BEGIN Text
The sleeping man was actually dead. Kadoura would vividly remember seeing the man’s limp body lying on the ground for the rest of his life.

After one more day of walking, they made it to a United Nations refugee camp. The Israeli occupation was fully underway and Kadoura’s life would never be the same.

“Look how nice these people are, and we caused this”

Kadoura lived in the refugee camp until getting a student visa at 19.

The opportunity to move to the United States was a dream come true for Kadoura, which most Americans don’t understand.

“You have the freedom. Forget the finances and the money because not everyone that comes here does well, but you have America,” Kadoura said. “The America I came to was the most beautiful country in the world.”

Even though he had big expectations for what life in the United States would look like, Kadoura was never disappointed. In fact, he was shocked that the society was even nicer than he thought.

Kadoura, now 58, lives in Chapel Hill, North Carolina with his wife and three children. Together, they own three restaurant locations, a market and a catering business.

The flagship restaurant, Mediterranean Deli, has won countless awards, including being named Business of the Year in 2012 by the Chapel Hill-Carrboro Chamber of Commerce.

“I’m 100 percent sure that it’s because of my background and what I went through,” Kadoura said of his success.

His oldest daughter, Ambara Kadoura, started working in the restaurant five years ago when she was 15 because she wanted to be around what he had built.

“I felt like I needed to be a part of that because of how much he’s been through,” she said. “How could I be selfish?”

A few years after the deli opened in 1991, Kadoura experienced a drastic spike in business. The month of September 2001 brought the most sales the deli had seen to the date.

The community was coming to support Kadoura after the terrorist attacks, now known as 9/11. He was struggling with not only hurting for America, but also feeling guilty.

Kadoura tried to eject himself from American society, feeling like he didn’t belong. He referred to the attack as being done by “us” despite his friends reminding him that he was nothing like the terrorists.

As more people in the community showed support for Kadoura, he felt even guiltier.

“Look how nice these people are, and we caused this,” he said.

Kadoura’s close friends, along with his wife, worked to make sure he knew he was not to blame just because of his ethnicity.

“A lot of people didn’t realize we also went through difficult times because we’re Middle Easterners,” Kadoura said. “We were agonized, we were broken, but it made us love America more.”
END Text
What the task asks
Write the next few paragraphs of the text about Kadoura, starting after his closing quote about loving America more.
BEGIN Data section
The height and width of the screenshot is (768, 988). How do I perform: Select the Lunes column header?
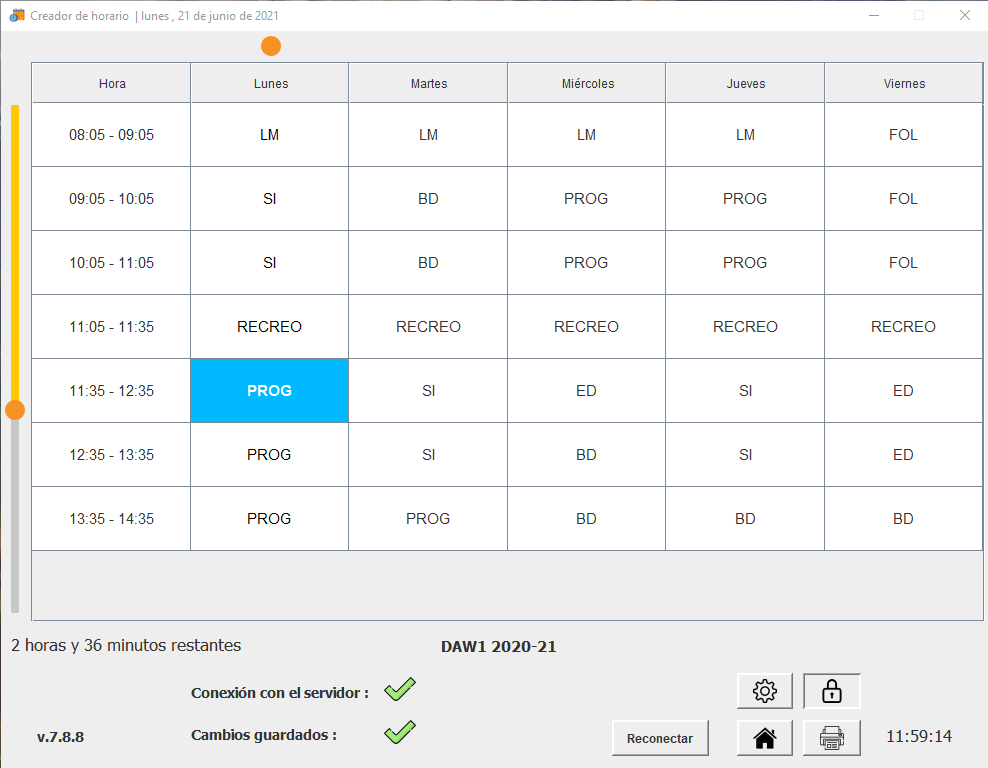(268, 83)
END Data section
Answer to this exercise
You can have nothing and come back from it without hate

Kadoura wanted his children to have a good understanding of both his Middle Eastern heritage and their mother’s American heritage.

“I tell them to be proud of both cultures,” he said. “They’re very Middle Eastern but they’re very American at the same time.”

Two summers ago, the family visited Jerusalem to see Kadoura’s homeland.

“I miss everything about it. I miss the togetherness. I miss that people are close, not for financial reasons. It’s a very simple society,” he said. “Here it’s like life is on the run, but I wouldn’t change it for the world, being here.”

Kadoura’s childhood farm was never the same after the occupation began, and is now mostly a Jewish settlement.

Despite watching his father lose the land he had worked so hard for, Kadoura holds no bitterness in his heart toward the Israelis.

“Jerusalem belongs to everyone. I hope one day they make it a United Nations city where everyone can visit,” he said.

As the conflict around Jerusalem escalated over the past year, Kadoura has worked to share his experience with the community.

Ambara admires her father’s ability not to show hatred to any Jewish or Israeli people, despite the occupation. Kadoura uses his struggles as a learning experience, instead of a source for pain.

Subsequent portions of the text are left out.